_What you are asked to do_
Format every line of the records below as a JSON list of strings, one string per line, leaving out blank lines.

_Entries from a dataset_
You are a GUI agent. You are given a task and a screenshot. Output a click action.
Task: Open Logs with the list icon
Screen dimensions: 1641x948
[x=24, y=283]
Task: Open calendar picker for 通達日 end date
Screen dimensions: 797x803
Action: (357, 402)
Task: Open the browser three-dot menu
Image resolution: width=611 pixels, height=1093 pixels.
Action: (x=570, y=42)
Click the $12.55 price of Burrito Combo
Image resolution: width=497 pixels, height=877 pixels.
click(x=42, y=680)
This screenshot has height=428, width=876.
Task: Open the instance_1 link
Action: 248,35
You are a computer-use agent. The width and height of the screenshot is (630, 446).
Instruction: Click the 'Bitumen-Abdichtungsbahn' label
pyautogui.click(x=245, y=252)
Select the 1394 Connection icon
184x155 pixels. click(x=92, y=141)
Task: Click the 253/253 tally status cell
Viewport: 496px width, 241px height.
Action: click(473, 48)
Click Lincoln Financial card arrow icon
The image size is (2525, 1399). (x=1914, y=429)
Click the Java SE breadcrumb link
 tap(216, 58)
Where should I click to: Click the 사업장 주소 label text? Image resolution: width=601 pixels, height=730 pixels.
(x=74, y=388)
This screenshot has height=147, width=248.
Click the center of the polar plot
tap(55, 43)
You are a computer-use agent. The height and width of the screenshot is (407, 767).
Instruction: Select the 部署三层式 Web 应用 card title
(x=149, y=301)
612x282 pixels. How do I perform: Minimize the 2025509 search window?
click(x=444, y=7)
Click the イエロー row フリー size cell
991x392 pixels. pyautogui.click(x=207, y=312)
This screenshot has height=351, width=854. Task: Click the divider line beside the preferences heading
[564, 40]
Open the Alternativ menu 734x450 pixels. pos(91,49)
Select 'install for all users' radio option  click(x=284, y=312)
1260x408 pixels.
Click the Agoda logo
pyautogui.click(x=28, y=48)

_Exercise solution_
[
  "You are a GUI agent. You are given a task and a screenshot. Output a click action.",
  "Task: Open Logs with the list icon",
  "Screen dimensions: 1641x948",
  "[x=24, y=283]",
  "Task: Open calendar picker for 通達日 end date",
  "Screen dimensions: 797x803",
  "Action: (357, 402)",
  "Task: Open the browser three-dot menu",
  "Image resolution: width=611 pixels, height=1093 pixels.",
  "Action: (x=570, y=42)",
  "Click the $12.55 price of Burrito Combo",
  "Image resolution: width=497 pixels, height=877 pixels.",
  "click(x=42, y=680)",
  "This screenshot has height=428, width=876.",
  "Task: Open the instance_1 link",
  "Action: 248,35",
  "You are a computer-use agent. The width and height of the screenshot is (630, 446).",
  "Instruction: Click the 'Bitumen-Abdichtungsbahn' label",
  "pyautogui.click(x=245, y=252)",
  "Select the 1394 Connection icon",
  "184x155 pixels. click(x=92, y=141)",
  "Task: Click the 253/253 tally status cell",
  "Viewport: 496px width, 241px height.",
  "Action: click(473, 48)",
  "Click Lincoln Financial card arrow icon",
  "The image size is (2525, 1399). (x=1914, y=429)",
  "Click the Java SE breadcrumb link",
  " tap(216, 58)",
  "Where should I click to: Click the 사업장 주소 label text? Image resolution: width=601 pixels, height=730 pixels.",
  "(x=74, y=388)",
  "This screenshot has height=147, width=248.",
  "Click the center of the polar plot",
  "tap(55, 43)",
  "You are a computer-use agent. The height and width of the screenshot is (407, 767).",
  "Instruction: Select the 部署三层式 Web 应用 card title",
  "(x=149, y=301)",
  "612x282 pixels. How do I perform: Minimize the 2025509 search window?",
  "click(x=444, y=7)",
  "Click the イエロー row フリー size cell",
  "991x392 pixels. pyautogui.click(x=207, y=312)",
  "This screenshot has height=351, width=854. Task: Click the divider line beside the preferences heading",
  "[564, 40]",
  "Open the Alternativ menu 734x450 pixels. pos(91,49)",
  "Select 'install for all users' radio option  click(x=284, y=312)",
  "1260x408 pixels.",
  "Click the Agoda logo",
  "pyautogui.click(x=28, y=48)"
]